Android Developers December 20, 2017 Android, Android Developer, Android O, AndroidO, Develop, Featured, Privacy, security

Posted by Gian G Spicuzza, Android Security team

Android Oreo is stuffed full of security enhancements. Over the past few months,
we’ve covered how we’ve improved the security of the Android platform and its
applications: from making
it safer to get apps
, dropping insecure
network protocols
, providing more user
control over identifiers
, hardening
the kernel
, making
Android easier to update
, all the way to doubling
the Android Security Rewards payouts
. Now that Oreo is out the door, let’s
take a look at all the goodness inside.

Expanding support for hardware security

Android already supports Verified Boot,
which is designed to prevent devices from booting up with software that has been
tampered with. In Android Oreo, we added a reference implementation for Verified
Boot running with Project
Treble
, called Android Verified Boot 2.0 (AVB). AVB has a couple of cool
features to make updates easier and more secure, such as a common footer format
and rollback protection. Rollback protection is designed to prevent a device to
boot if downgraded to an older OS version, which could be vulnerable to an
exploit. To do this, the devices save the OS version using either special
hardware or by having the Trusted Execution Environment (TEE) sign the data.
Pixel 2 and Pixel 2 XL come with this protection and we recommend all device
manufacturers add this feature to their new devices.

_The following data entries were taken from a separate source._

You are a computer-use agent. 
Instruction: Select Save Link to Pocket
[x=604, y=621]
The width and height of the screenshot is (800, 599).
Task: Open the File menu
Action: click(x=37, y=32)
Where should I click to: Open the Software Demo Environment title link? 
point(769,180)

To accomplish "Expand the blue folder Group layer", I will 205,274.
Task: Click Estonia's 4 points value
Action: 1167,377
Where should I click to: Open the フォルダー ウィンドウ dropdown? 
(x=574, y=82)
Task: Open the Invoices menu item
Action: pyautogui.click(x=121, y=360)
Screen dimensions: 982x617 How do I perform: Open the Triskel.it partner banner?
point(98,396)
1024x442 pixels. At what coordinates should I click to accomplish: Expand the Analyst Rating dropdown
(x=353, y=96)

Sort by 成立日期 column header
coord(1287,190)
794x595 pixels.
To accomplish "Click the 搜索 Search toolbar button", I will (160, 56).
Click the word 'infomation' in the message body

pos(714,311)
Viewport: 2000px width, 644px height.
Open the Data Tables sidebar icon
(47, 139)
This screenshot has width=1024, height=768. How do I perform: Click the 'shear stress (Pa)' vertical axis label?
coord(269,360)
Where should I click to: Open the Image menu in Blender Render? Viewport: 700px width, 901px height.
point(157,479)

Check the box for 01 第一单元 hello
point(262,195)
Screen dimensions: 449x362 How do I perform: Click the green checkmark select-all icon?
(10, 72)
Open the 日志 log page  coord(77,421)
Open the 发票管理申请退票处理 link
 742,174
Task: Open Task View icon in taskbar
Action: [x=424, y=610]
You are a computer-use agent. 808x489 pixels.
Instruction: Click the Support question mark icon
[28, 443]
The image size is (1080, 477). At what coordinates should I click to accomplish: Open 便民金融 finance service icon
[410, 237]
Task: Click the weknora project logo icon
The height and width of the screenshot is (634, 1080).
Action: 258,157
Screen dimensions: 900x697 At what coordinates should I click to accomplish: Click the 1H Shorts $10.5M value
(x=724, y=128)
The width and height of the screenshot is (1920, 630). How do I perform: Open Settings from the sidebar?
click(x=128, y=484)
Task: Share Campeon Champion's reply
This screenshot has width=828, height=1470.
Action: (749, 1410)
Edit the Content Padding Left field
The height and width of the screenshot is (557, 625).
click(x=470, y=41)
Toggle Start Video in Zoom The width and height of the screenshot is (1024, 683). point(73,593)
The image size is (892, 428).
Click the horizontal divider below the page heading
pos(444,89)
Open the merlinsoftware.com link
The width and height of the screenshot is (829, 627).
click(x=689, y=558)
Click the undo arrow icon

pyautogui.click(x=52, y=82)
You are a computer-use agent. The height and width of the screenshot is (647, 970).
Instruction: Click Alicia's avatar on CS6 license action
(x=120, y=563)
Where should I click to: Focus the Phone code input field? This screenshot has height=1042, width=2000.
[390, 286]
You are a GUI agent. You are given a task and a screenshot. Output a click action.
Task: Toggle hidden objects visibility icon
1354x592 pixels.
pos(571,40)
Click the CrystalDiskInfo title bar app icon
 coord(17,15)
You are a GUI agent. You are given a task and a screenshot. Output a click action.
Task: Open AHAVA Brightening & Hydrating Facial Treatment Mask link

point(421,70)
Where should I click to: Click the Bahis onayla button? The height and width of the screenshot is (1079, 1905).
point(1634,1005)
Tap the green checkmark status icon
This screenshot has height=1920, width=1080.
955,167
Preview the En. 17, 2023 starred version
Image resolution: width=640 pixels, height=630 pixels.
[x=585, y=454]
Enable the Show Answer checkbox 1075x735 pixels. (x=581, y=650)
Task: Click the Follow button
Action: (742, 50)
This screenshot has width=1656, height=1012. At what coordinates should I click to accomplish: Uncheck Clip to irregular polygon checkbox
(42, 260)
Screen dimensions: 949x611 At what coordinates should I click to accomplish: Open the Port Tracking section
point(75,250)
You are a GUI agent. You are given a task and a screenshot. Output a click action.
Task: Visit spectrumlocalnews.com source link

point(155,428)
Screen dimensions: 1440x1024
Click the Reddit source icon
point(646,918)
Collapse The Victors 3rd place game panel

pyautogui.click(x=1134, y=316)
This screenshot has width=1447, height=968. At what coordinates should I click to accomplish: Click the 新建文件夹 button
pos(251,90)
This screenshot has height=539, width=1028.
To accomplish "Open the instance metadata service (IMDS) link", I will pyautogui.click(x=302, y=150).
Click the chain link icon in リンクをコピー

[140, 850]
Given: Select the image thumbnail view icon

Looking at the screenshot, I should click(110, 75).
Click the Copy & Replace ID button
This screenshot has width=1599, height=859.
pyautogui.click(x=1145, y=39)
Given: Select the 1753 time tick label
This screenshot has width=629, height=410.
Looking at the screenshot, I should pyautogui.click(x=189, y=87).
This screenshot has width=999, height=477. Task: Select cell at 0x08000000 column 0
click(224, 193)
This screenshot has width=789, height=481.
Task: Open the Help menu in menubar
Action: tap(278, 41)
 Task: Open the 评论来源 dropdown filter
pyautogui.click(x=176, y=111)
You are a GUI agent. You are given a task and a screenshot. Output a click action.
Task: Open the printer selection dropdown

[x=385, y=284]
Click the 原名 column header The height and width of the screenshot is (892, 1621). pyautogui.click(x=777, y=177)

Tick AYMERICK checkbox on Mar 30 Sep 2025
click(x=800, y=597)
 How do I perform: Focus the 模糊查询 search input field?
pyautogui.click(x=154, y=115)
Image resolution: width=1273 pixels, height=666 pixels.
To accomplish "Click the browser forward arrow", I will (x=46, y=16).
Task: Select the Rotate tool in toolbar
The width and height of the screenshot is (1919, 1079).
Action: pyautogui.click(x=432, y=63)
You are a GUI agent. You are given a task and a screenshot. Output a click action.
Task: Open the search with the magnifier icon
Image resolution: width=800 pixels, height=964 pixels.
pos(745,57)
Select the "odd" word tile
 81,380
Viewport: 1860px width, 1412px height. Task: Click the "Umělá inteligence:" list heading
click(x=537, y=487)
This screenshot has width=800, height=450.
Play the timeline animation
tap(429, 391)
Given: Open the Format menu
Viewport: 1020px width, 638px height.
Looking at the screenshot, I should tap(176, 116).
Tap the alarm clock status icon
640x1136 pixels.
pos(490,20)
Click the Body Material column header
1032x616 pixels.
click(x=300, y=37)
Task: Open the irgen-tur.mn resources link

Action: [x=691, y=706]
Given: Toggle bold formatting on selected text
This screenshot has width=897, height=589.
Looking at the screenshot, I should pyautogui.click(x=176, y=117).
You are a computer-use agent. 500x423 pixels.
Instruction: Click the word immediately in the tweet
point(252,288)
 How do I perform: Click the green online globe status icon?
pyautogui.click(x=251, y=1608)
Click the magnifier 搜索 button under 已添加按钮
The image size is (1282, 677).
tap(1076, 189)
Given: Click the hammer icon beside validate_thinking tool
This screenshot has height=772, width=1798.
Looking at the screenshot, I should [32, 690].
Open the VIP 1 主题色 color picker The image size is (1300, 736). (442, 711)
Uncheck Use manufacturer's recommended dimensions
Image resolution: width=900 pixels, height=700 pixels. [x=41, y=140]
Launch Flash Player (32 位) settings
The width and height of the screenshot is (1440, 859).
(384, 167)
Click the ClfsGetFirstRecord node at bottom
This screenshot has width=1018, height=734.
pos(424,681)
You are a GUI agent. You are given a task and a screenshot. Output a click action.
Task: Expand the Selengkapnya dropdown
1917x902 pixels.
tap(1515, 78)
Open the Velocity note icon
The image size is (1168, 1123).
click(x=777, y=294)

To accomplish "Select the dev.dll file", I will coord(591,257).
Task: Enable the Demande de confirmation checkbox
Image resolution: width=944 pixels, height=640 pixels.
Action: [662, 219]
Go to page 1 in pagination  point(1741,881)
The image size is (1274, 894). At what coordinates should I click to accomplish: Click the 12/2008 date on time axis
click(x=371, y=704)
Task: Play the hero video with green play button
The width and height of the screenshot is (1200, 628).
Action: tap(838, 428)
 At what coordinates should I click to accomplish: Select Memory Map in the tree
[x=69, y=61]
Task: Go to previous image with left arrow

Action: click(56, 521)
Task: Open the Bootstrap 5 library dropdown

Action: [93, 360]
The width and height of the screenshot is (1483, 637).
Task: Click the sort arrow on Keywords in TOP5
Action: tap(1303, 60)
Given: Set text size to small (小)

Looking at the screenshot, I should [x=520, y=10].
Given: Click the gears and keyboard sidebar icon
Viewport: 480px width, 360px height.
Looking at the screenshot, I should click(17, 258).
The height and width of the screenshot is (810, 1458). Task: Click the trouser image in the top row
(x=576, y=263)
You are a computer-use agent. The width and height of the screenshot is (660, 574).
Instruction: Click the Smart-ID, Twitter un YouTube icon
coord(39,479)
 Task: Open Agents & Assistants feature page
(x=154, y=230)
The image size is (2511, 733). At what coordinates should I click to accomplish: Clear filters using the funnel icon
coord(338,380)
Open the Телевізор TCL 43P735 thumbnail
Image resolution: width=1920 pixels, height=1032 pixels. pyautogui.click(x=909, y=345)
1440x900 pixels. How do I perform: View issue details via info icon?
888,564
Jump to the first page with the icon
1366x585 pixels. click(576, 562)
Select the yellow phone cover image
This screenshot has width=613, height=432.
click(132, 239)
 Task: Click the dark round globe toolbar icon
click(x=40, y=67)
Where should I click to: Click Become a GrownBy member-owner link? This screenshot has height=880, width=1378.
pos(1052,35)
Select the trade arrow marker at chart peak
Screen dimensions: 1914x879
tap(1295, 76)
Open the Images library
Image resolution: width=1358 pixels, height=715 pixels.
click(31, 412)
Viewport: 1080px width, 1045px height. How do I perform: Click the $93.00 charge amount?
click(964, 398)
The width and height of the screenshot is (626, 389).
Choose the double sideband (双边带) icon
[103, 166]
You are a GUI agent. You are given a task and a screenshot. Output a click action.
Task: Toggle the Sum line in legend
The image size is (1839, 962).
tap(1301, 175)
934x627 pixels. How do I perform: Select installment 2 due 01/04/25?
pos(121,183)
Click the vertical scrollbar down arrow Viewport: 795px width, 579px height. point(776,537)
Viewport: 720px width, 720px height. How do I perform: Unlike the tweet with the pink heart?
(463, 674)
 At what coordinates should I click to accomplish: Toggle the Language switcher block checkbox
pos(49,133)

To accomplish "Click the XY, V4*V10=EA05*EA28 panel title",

Oreo also includes the new OEM
Lock Hardware Abstraction Layer
(HAL) that gives device manufacturers more
flexibility for how they protect whether a device is locked, unlocked, or
unlockable. For example, the new Pixel phones use this HAL to pass commands to
the bootloader. The bootloader analyzes these commands the next time the device
boots and determines if changes to the locks, which are securely stored in
Replay Protected Memory Block (RPMB), should happen. If your device is stolen,
these safeguards are designed to prevent your device from being reset and to
keep your data secure. This new HAL even supports moving the lock state to
dedicated hardware.

Speaking of hardware, we’ve invested support in tamper-resistant hardware, such
as the security
module
found in every Pixel 2 and Pixel 2 XL. This physical chip prevents
many software and hardware attacks and is also resistant to physical penetration
attacks. The security module prevents deriving the encryption key without the
device’s passcode and limits the rate of unlock attempts, which makes many
attacks infeasible due to time restrictions.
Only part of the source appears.